GIVEN ENTRIES:

--- --- ---

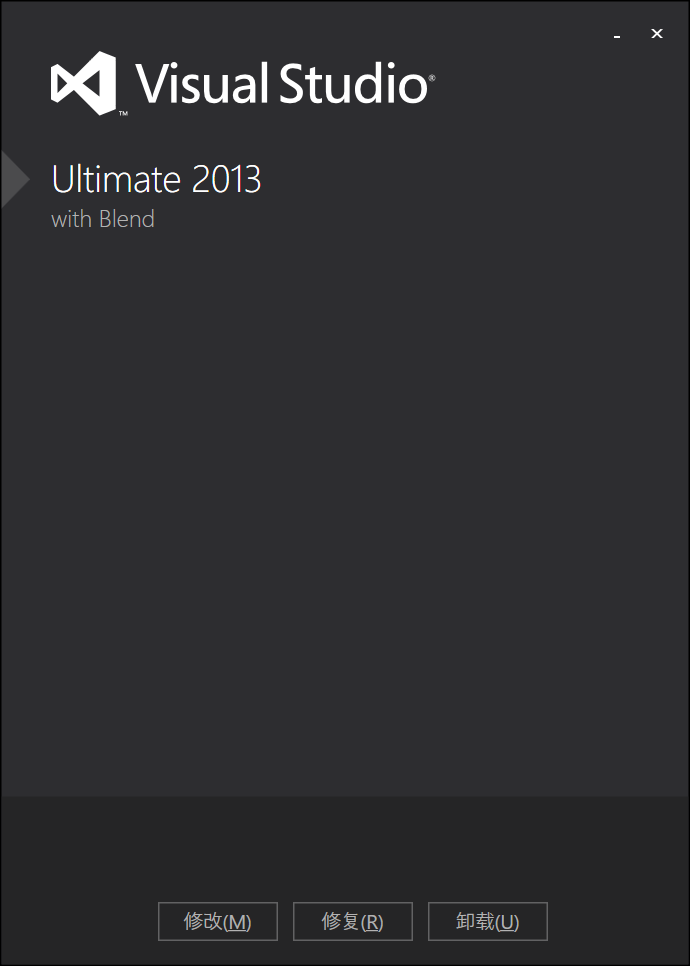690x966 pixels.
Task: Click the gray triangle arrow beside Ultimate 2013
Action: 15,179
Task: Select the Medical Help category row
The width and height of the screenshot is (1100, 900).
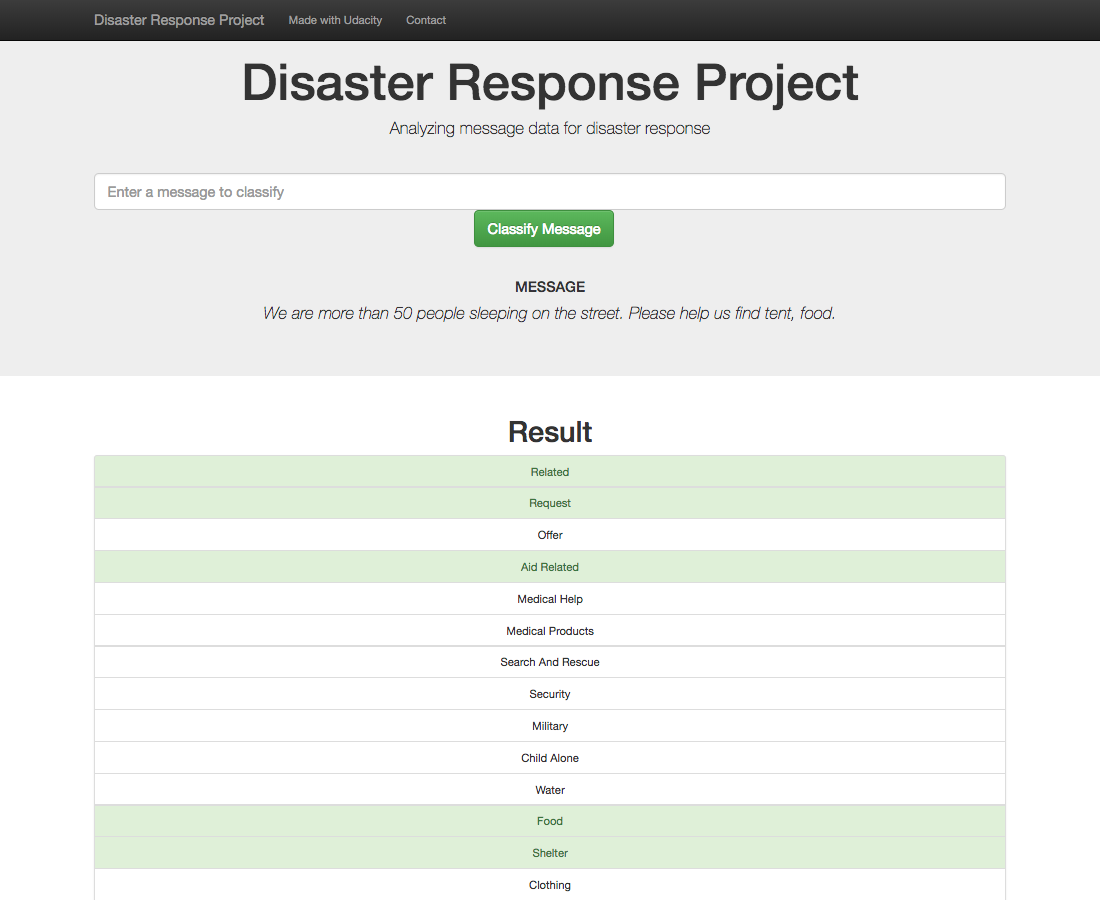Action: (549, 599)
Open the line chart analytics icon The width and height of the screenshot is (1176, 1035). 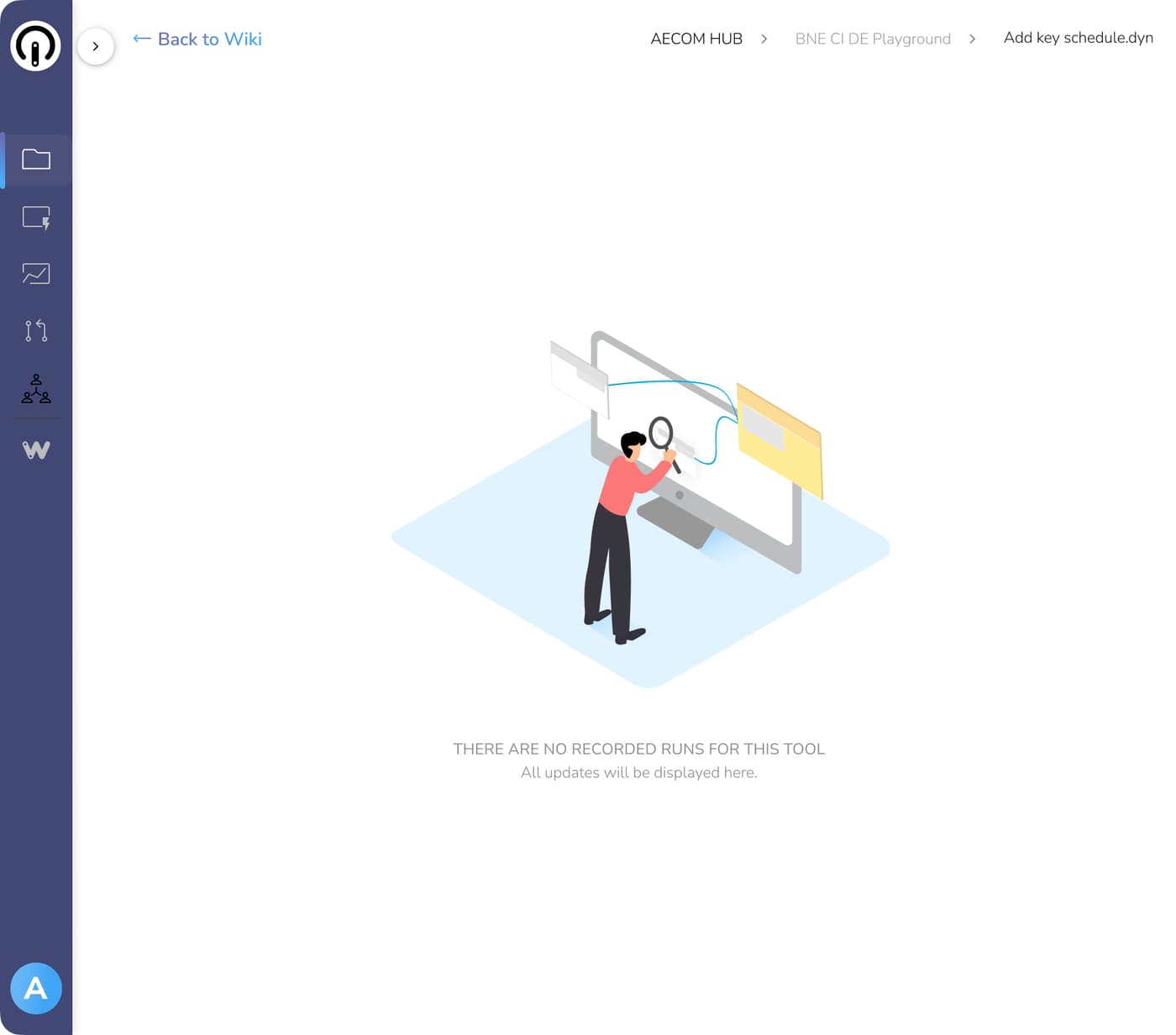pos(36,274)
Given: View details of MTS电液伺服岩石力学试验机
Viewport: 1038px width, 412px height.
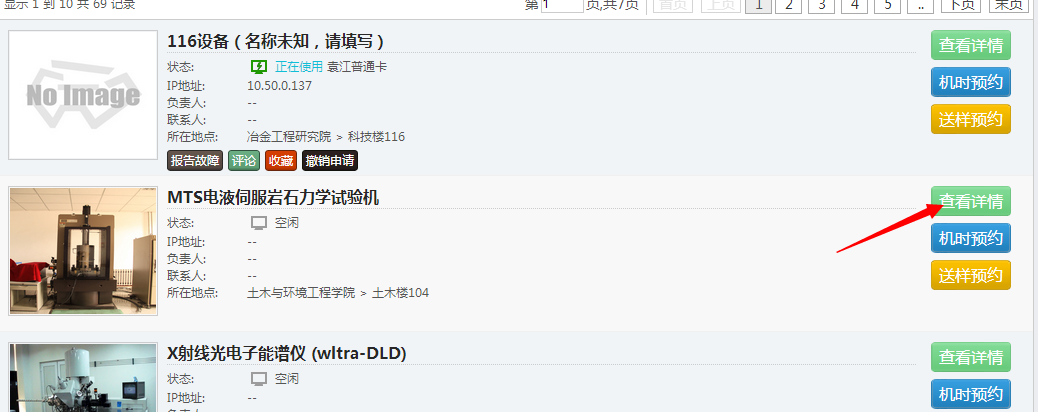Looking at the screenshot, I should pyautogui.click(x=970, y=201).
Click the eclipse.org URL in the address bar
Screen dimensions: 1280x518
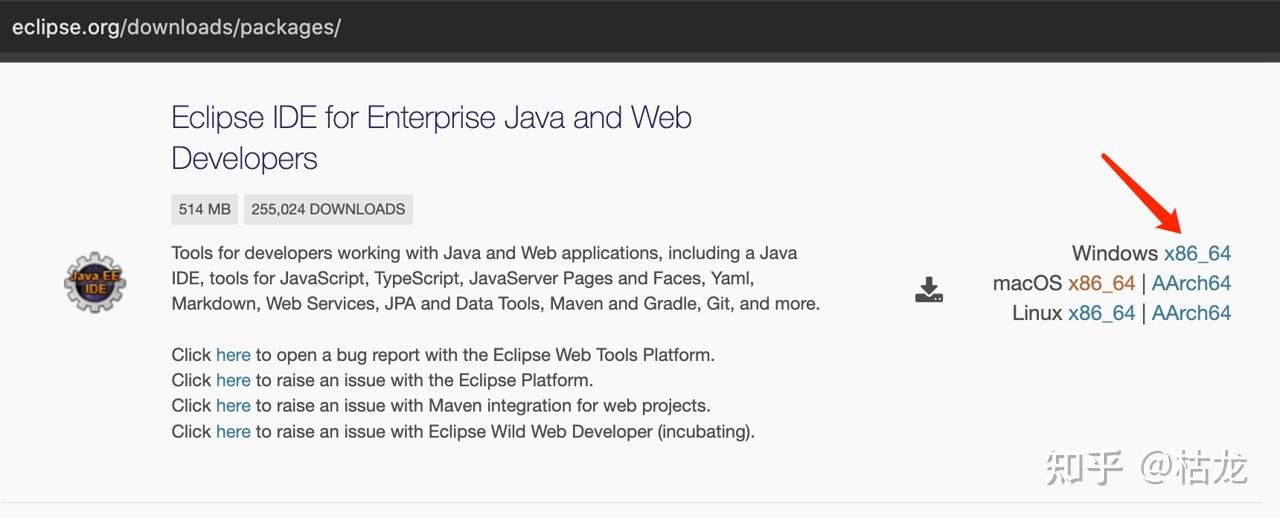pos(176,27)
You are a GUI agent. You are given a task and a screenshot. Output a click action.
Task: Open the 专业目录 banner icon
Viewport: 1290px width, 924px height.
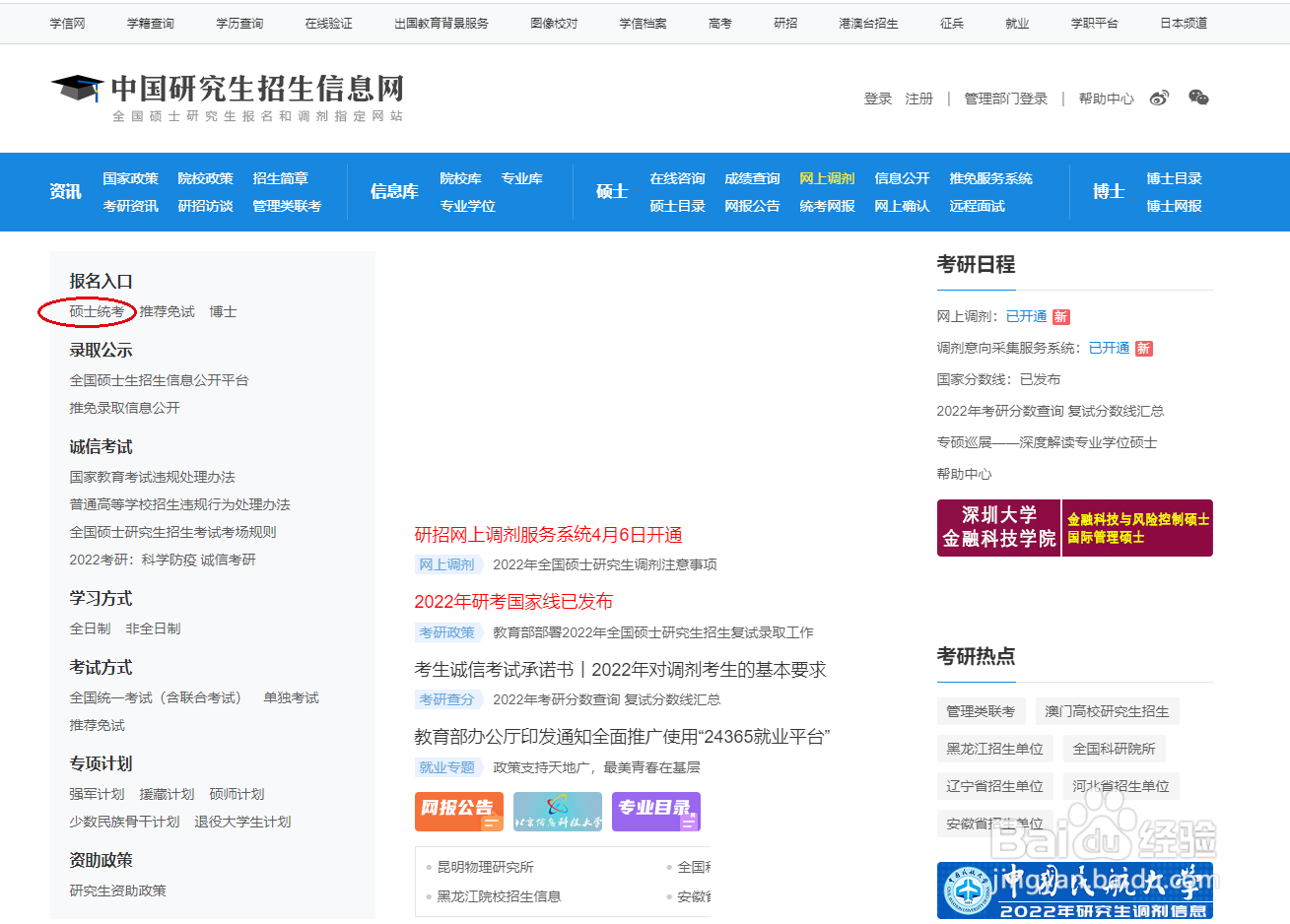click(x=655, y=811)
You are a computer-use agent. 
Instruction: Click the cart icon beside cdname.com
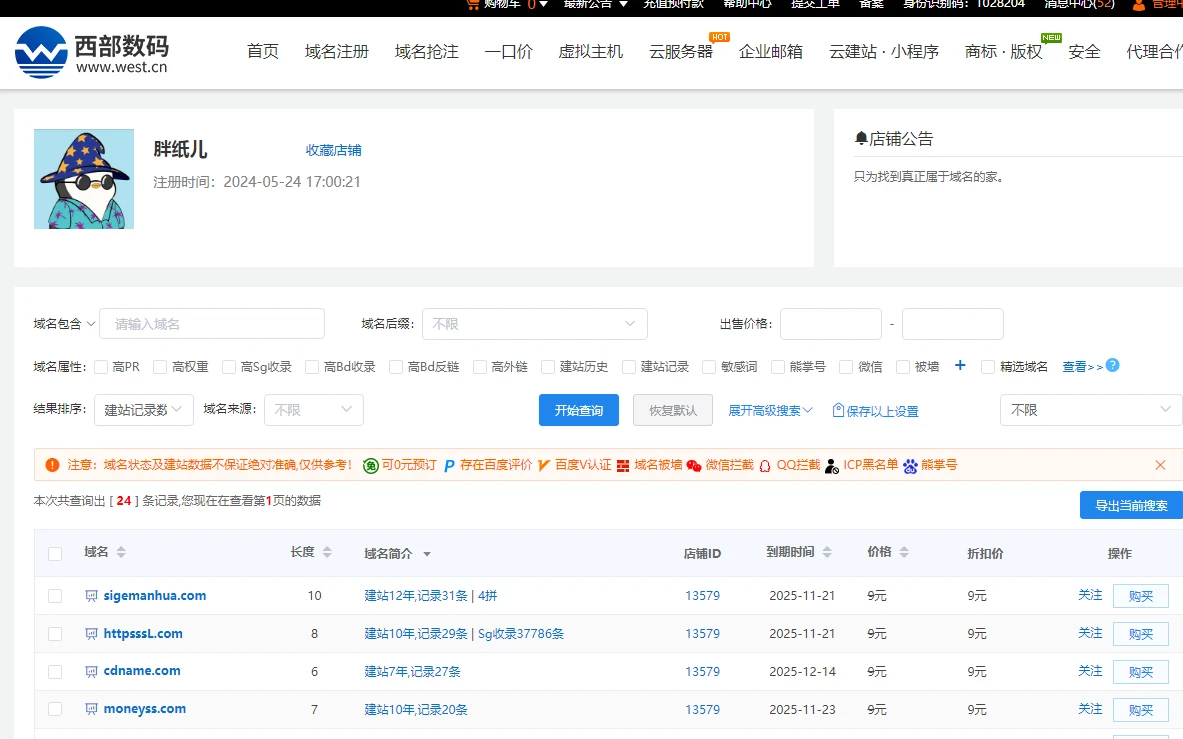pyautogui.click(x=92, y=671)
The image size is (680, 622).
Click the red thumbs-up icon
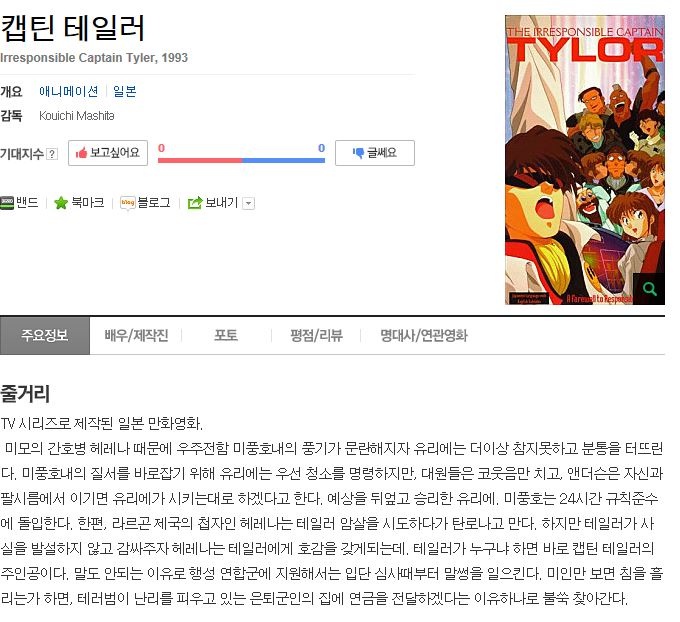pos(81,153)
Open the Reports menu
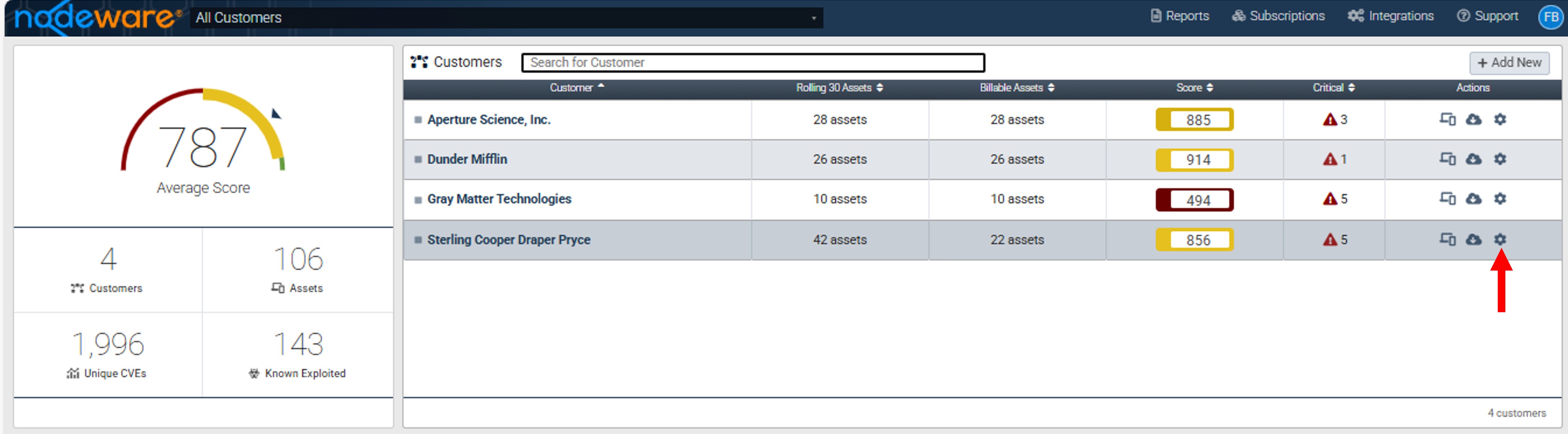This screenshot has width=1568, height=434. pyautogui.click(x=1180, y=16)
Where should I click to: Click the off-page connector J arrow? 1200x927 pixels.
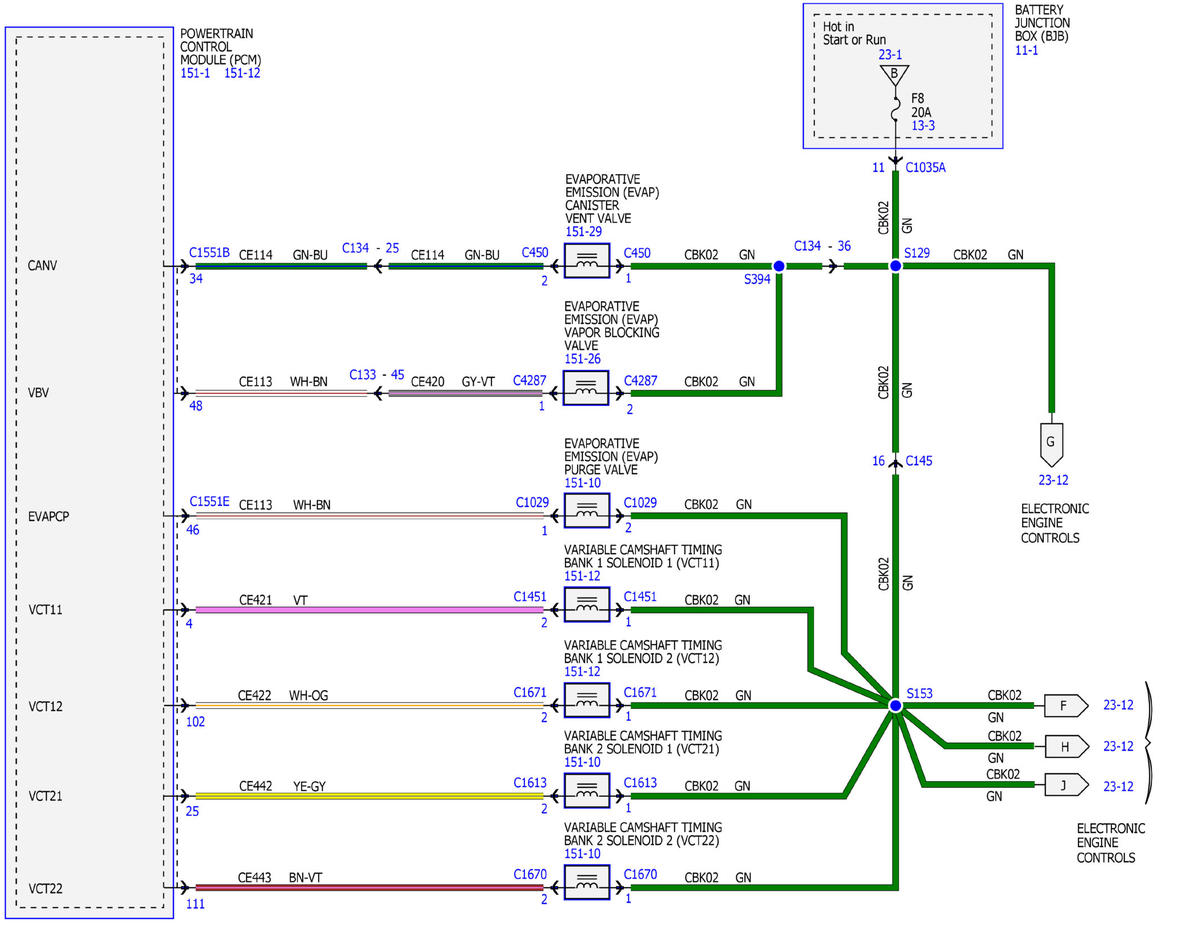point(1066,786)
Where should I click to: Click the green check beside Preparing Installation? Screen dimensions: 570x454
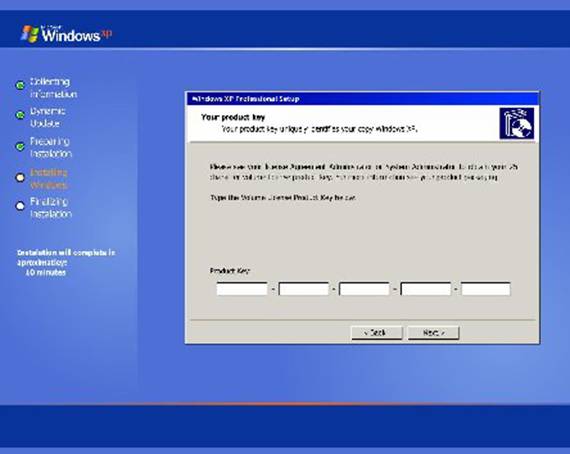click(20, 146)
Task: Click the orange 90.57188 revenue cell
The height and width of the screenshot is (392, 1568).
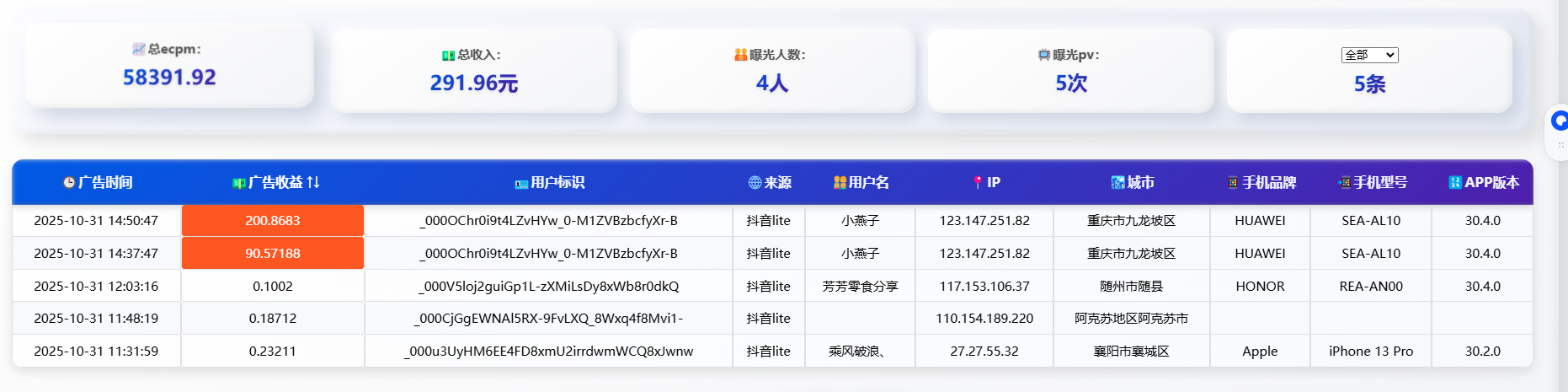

--- --- ---

Edit the rows between the line holding "You are a GUI" and the line holding "click(x=655, y=811)", inclusive, so that "banner icon" becomes "banner link" and nothing else changes. Return only those lines, without the pictures.

WRITTEN REPLY:
You are a GUI agent. You are given a task and a screenshot. Output a click action.
Task: Open the 专业目录 banner link
Viewport: 1290px width, 924px height.
click(x=655, y=811)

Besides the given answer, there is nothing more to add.